A high rate of youth unemployment was one of the factors that spurred mass demonstrations in Egypt, Tunisia and Yemen earlier this year. With millions of young Arabs entering the labour market on an annual basis, unemployment will continue to be a problem that may provoke further dissatisfaction.

The labour market challenge is an enormous one. According to the World Economic Forum, the region needs to create 75 million jobs by 2020 — 40 per cent more than the number of jobs generated in 2011 — just to keep employment close to current levels.

"The biggest challenge — and, therefore, biggest priority — for the region's policymakers is how to provide the jobs that are needed by the young populations," said Simon Cooper, HSBC Bank Middle East's chief executive officer and deputy chairman.

But meeting the challenge won't be easy, even for oil exporters that have been able to spur economic growth by channelling billions of petrodollars into infrastructure projects and citizen benefits.

In March, King Abdullah Bin Abdul Aziz of Saudi Arabia announced that the world's largest oil exporter would embark on a massive spending programme on social benefits, with as much as $67 billion (Dh246.06 billion) to be spent on house-building alone to meet a domestic shortage.
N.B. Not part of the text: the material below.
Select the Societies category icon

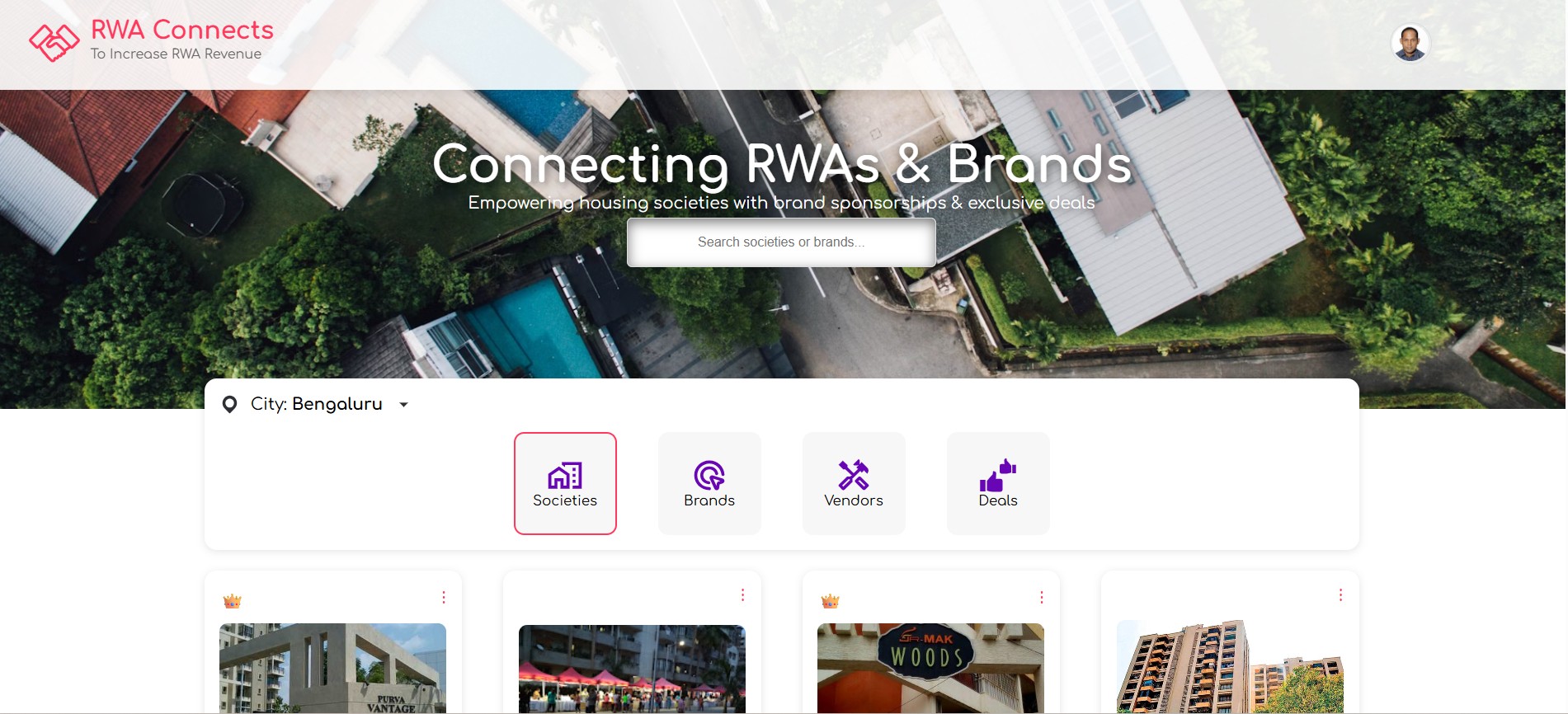pyautogui.click(x=565, y=475)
The spending came on top of the country's $400 billion, five-year infrastructure development programme already under way. Other Gulf states have embarked on similar, if smaller, spending programmes.

Economic forecast

The International Monetary Fund, in its latest World Economic Outlook published in September, forecast growth of 4.9 per cent for the region's oil exporters in 2011, with Qatar, Saudi Arabia and Iraq seeing especially strong growth due to high energy prices. But oil exporters will see their growth rates slip to a collective 3.9 per cent in 2012, it added, and weaker growth in the US and Europe could depress prices for the region's commodity exporters and reduce governments' ability to keep spending.
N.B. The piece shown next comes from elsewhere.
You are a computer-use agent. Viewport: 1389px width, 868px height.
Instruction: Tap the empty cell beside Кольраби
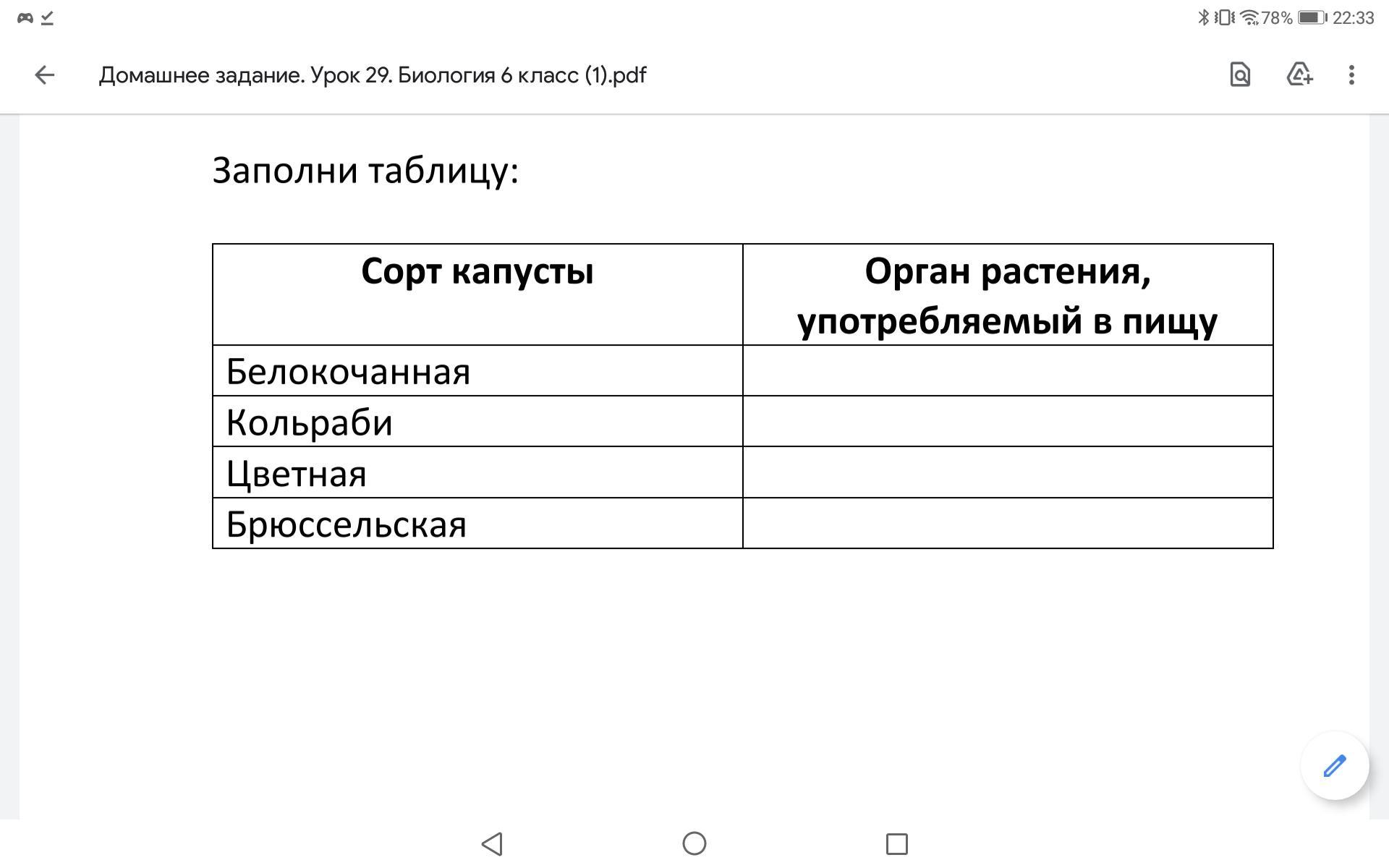pos(1008,421)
For oil importers, the picture looks gloomier. Countries like Egypt and Morocco, faced with continued social unrest that's slowing the recovery in tourism receipts and remittances, are predicted to grow at only 1.4 per cent this year, according to the IMF, even though that rate is seen rising to 2.6 per cent in 2012.

But even the relatively high growth rates seen in oil exporting states may not be enough to generate jobs on the scale needed to absorb the large numbers of young people entering the labour market every year.

"Economic growth over the past decade has not made any dent in the high regional unemployment rates as the working age demographics swamp even very strong and above-average economic growth," said Yasser Jarrar, Middle East strategy leader and Middle East deputy markets leader at PwC.

"Recent events in the Middle East have led to a range of short-term responses from governments in the region, especially increased government expenditures to relieve cost of living pressures and to create jobs. However, it is medium to longer-term fiscal policy matters that continue to require major reform to be sustainable," he added.

Moreover, the governments' traditional control of large swathes of the economy through either close associates or government-linked companies has restricted competition and opportunities for new entrants, while general business environments remain overly bureaucratic and anti-enterprise, Jarrar said.

Booz, the consulting firm, says: "The key to accelerating job creation will be fostering a business environment in which entrepreneurs can easily start new companies, spread innovation and spur economic activity in general."